Problem description
In the message about the W3C, copy everything from "There are very" down to "change that. (03)", switching "intelligent" to "capable".

Given passage
Pat, (01)
There are very intelligent people working on the W3C, and
they are certainly as knowledgeable about these issues as
anybody could be. (02)
> But in this sense it is *necessarily* a location identifier,
> so its pointless to worry about how to change that. (03)
I have no desire to change it. But it would make things
clearer if they just said explicitly that it is a location
identifier, not a content identifier. (04)
> Look at the header of any W3C official document, for example,
> which has 'this version', 'last version' and 'latest version'
> URIs. The 'latest version' URI identifies a 'moving' resource;
> the others are fixed to particular bit-images, but even those
> are not addresses, but rather documents. In fact, in many cases
> they have been moved from 'active' storage to archives as the
> W3C reorganizes its website. (05)

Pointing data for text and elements
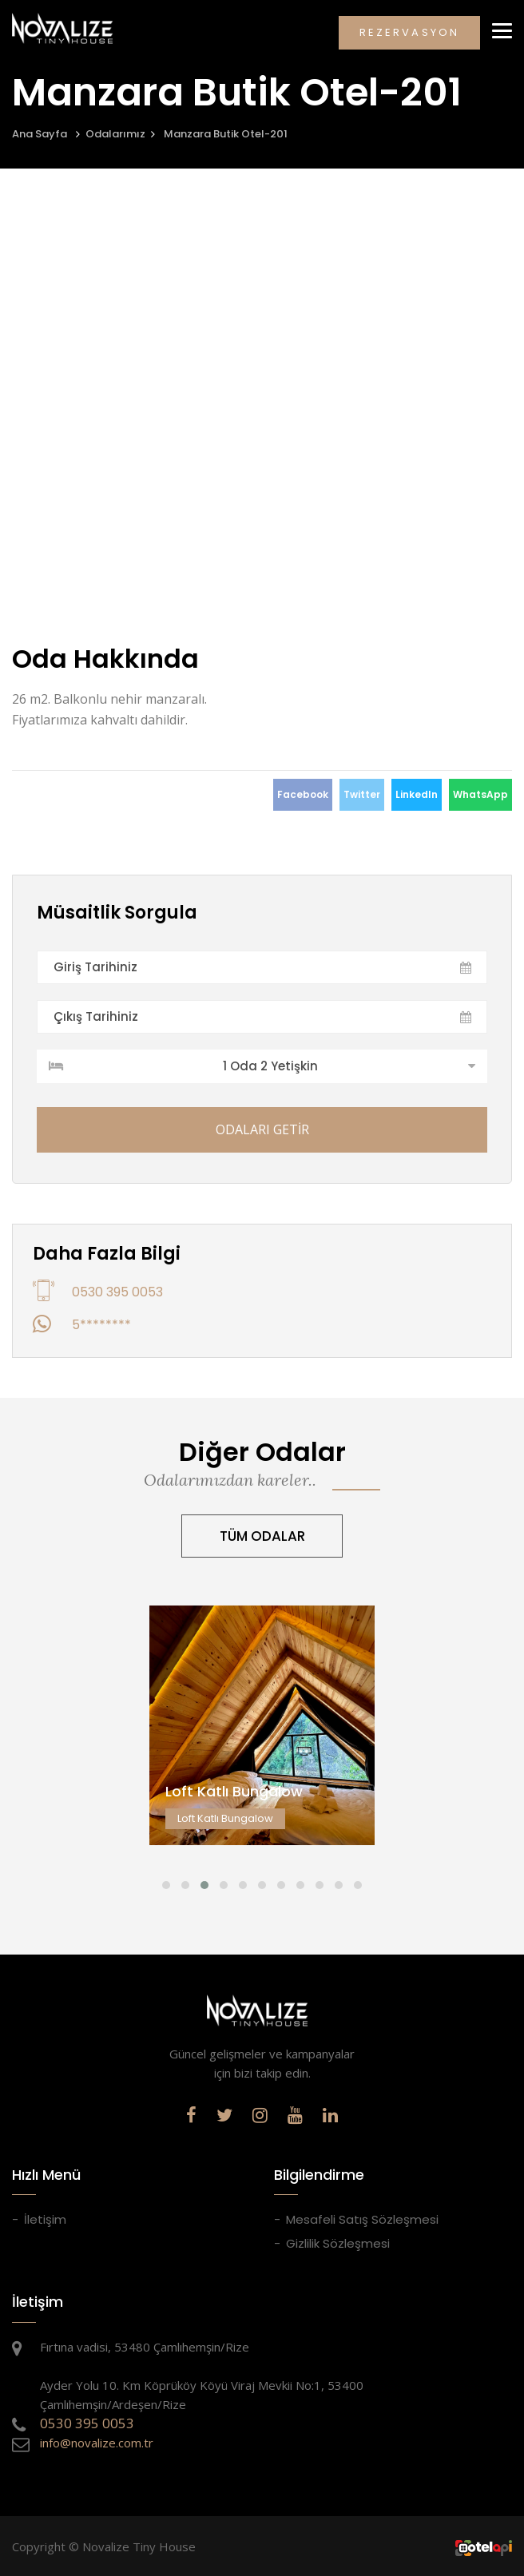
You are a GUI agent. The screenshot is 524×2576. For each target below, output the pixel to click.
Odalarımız (115, 133)
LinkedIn (416, 794)
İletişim (45, 2219)
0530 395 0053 (117, 1292)
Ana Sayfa (39, 133)
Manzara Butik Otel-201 (226, 133)
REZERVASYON (409, 32)
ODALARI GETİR (262, 1129)
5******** (101, 1325)
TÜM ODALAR (262, 1536)
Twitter (361, 794)
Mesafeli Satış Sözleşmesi (362, 2219)
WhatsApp (480, 794)
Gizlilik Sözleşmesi (338, 2243)
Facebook (302, 794)
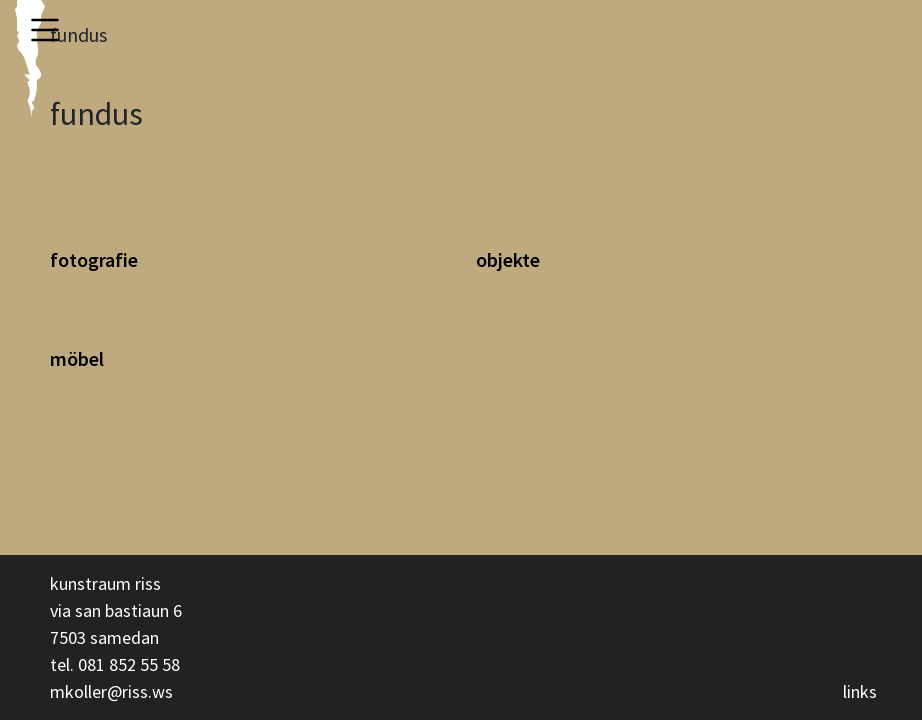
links (860, 691)
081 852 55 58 (129, 664)
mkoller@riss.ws (111, 691)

Final answer
There are very capable people working on the W3C, and
they are certainly as knowledgeable about these issues as
anybody could be. (02)
> But in this sense it is *necessarily* a location identifier,
> so its pointless to worry about how to change that. (03)